On the other hand, it’s important to remember that this may be the most excited and energized some young Republicans have ever felt, with opportunities open to them that have been shut for the past eight years. I recall the excitement one of my favorite students had about his plans for the Trump inauguration and the inaugural ball — he was caught up in the energy of seeing his hard work being set into motion and then rewarded.
So on my door, I have a sign that says "Left side. Right side. United Outside" (yes, that’s an REI slogan). And I try to direct political conversation to happen outside of the classroom — though this is increasingly seeming like an impossibility. For six years, I had never seen protests at my university, but they’ve happened lately, and I expect more are coming. Students in the political minority will see quite visibly just how much their classmates disagree.
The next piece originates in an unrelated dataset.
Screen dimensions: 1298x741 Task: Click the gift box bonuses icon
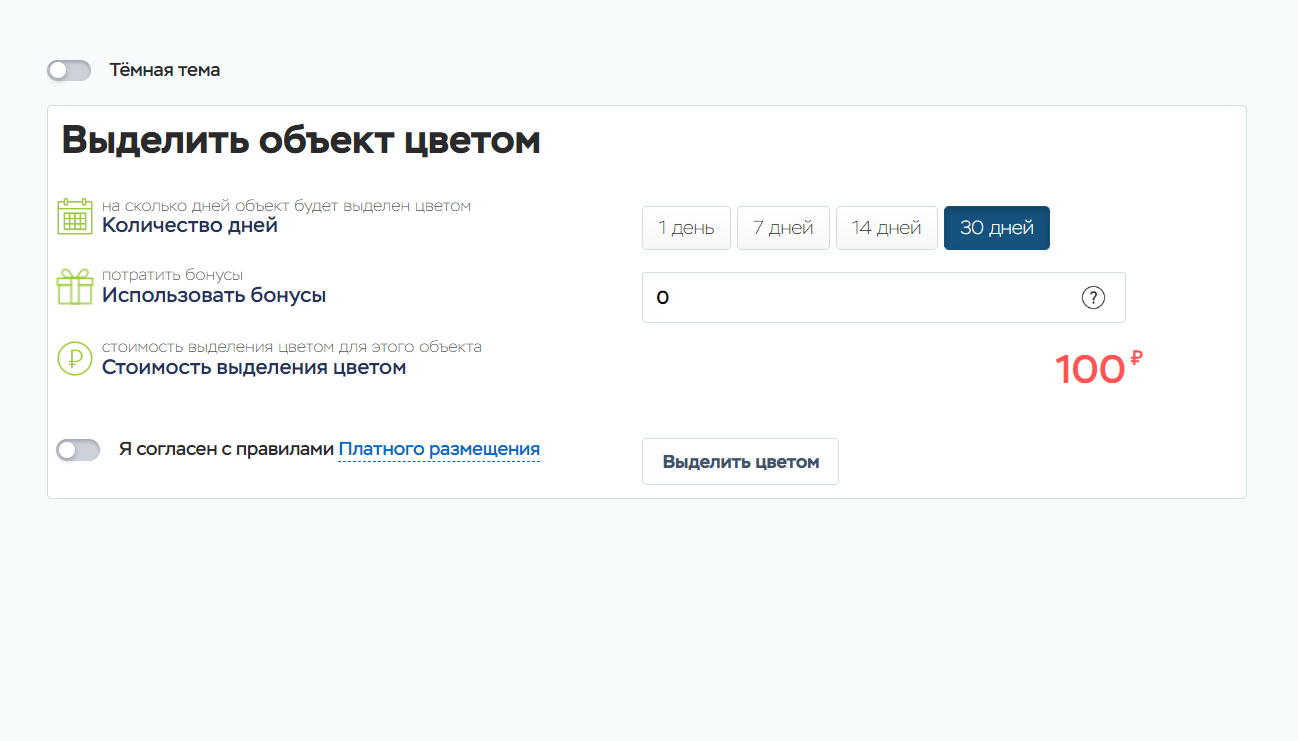click(75, 287)
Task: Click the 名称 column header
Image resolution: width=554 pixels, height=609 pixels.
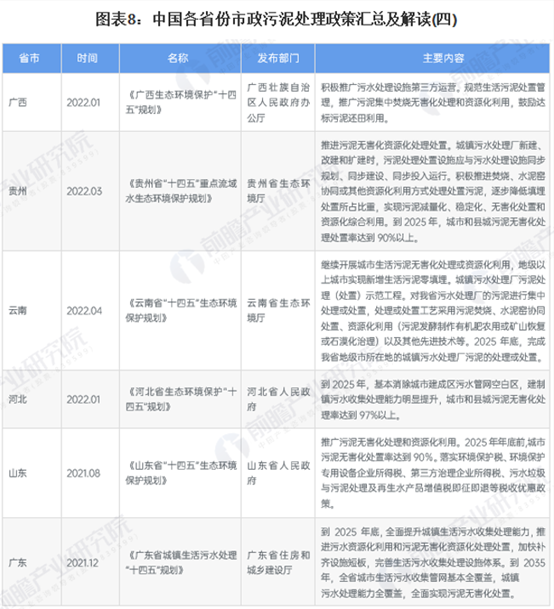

And the worst thing that can happen to the future of the Republican Party — and to Democrats, too, for that matter — is to make those who disagree opt out from engaging and, in turn, push them to silos where they can receive support for their divergent viewpoints.
No one should be telling progressive students to keep quiet. I just want to encourage my progressive students and my progressive colleagues to remember that there are a sizable number of students who are Republican and who should not feel the need to keep quiet, either. In fact, that’s about the worst thing that could result from all of the intensity on our campuses right now.
Dismiss Trump if you like. I’d argue there’s a moral imperative to do so that moves beyond party alignment — but don’t dismiss all Republicans, and certainly don’t dismiss or ignore your Republican students.
Now, more than ever, we are arbiters of an impassioned classroom discussion that needs to be provocative, challenging, and welcoming. And in an era of active learning and flipped classrooms, these conversations move beyond the class, into social media, and become part of the internet’s permanent record, one I hope we will be able to look back on with pride.
Nikki Usher is an assistant professor of media and public affairs at George Washington University.